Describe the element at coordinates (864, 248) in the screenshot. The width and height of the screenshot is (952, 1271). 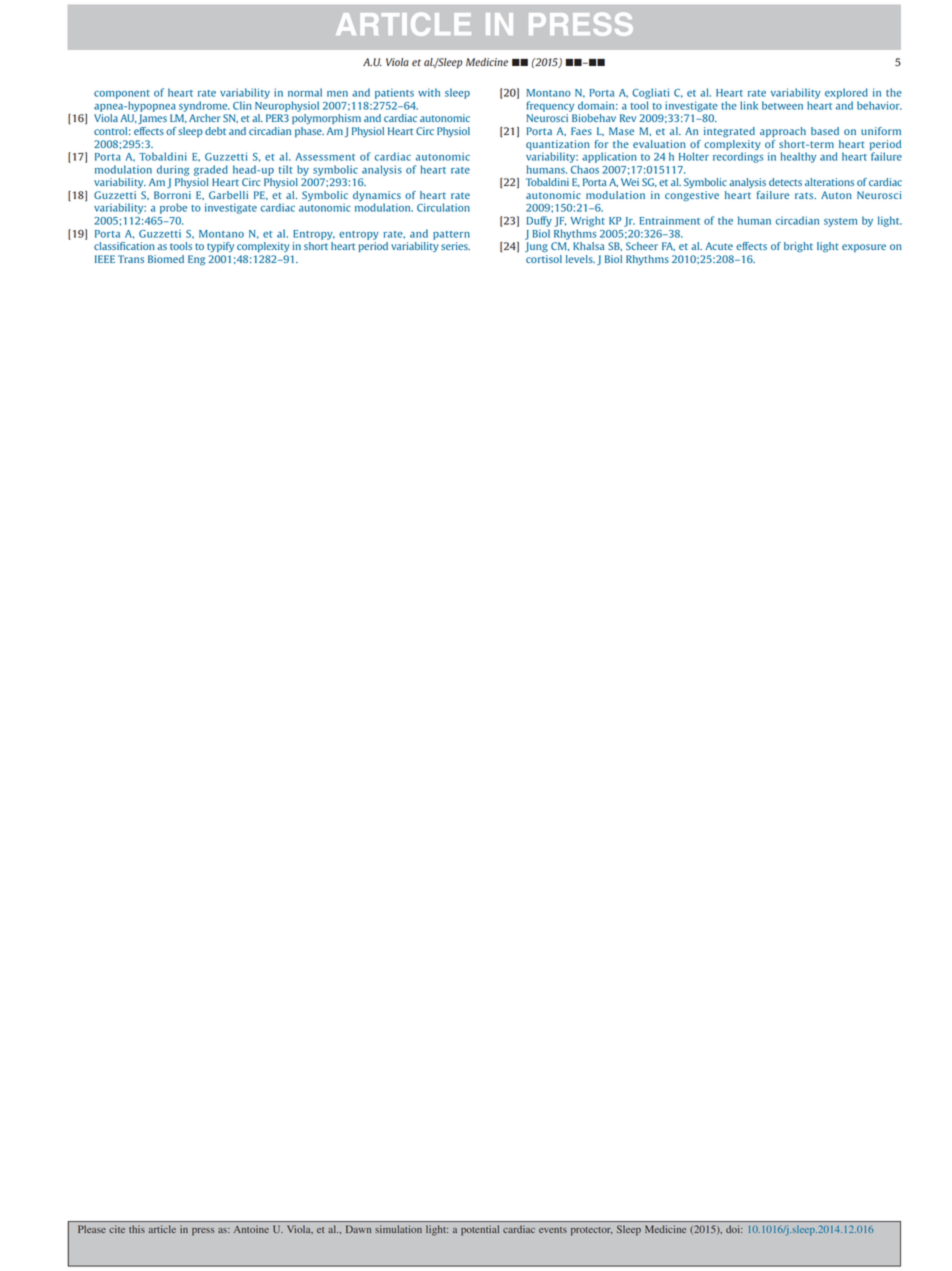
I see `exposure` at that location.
########
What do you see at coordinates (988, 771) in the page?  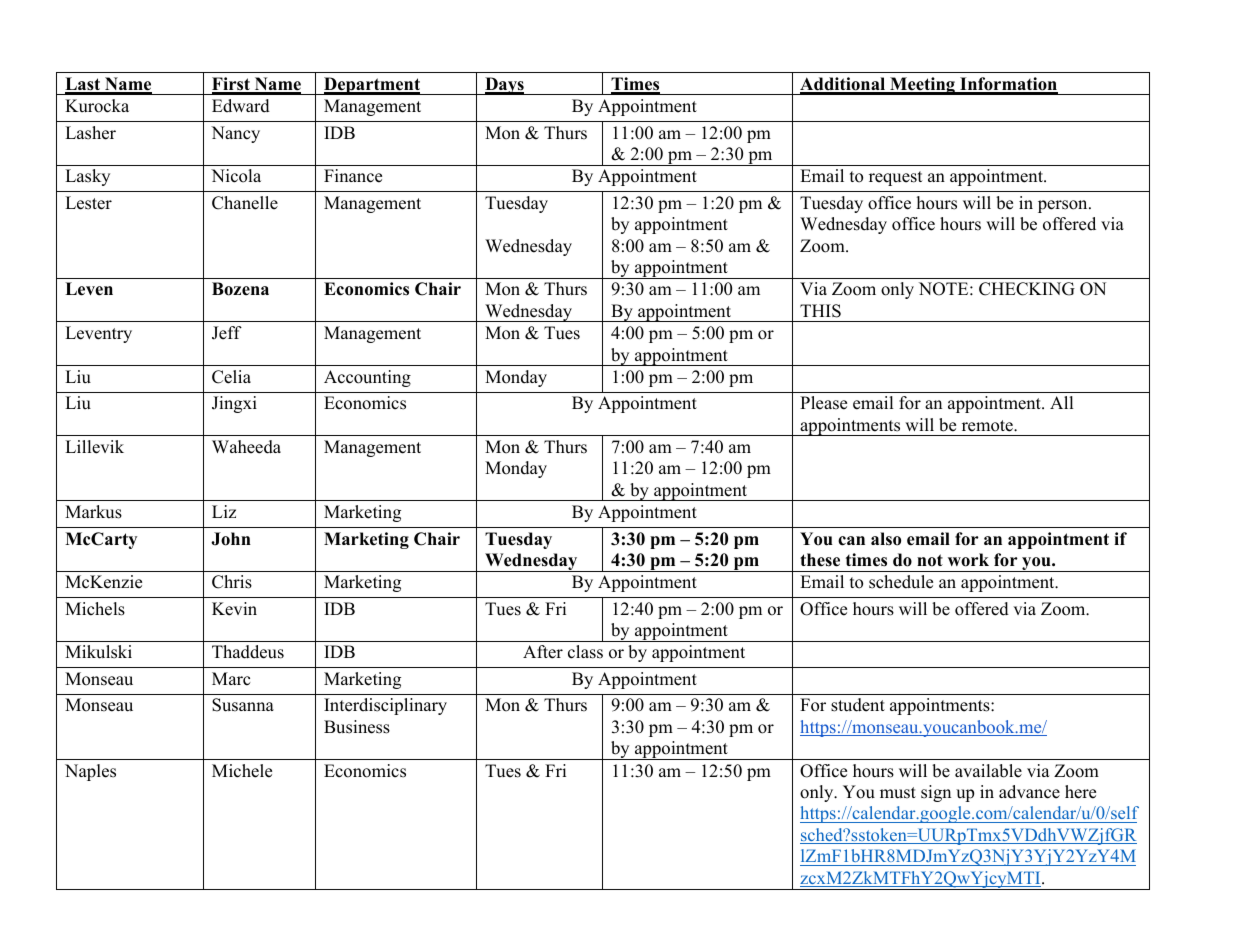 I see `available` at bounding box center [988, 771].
########
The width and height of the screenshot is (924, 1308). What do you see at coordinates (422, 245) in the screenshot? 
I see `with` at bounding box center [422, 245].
########
Begin at the line that contains "The width and height of the screenshot is (924, 1308)." and stop after the line that contains "center [422, 245].". Rewrite only those lines of the entries with "coordinates" replaced by "location" and everything else unchanged.

The width and height of the screenshot is (924, 1308). What do you see at location (422, 245) in the screenshot? 
I see `with` at bounding box center [422, 245].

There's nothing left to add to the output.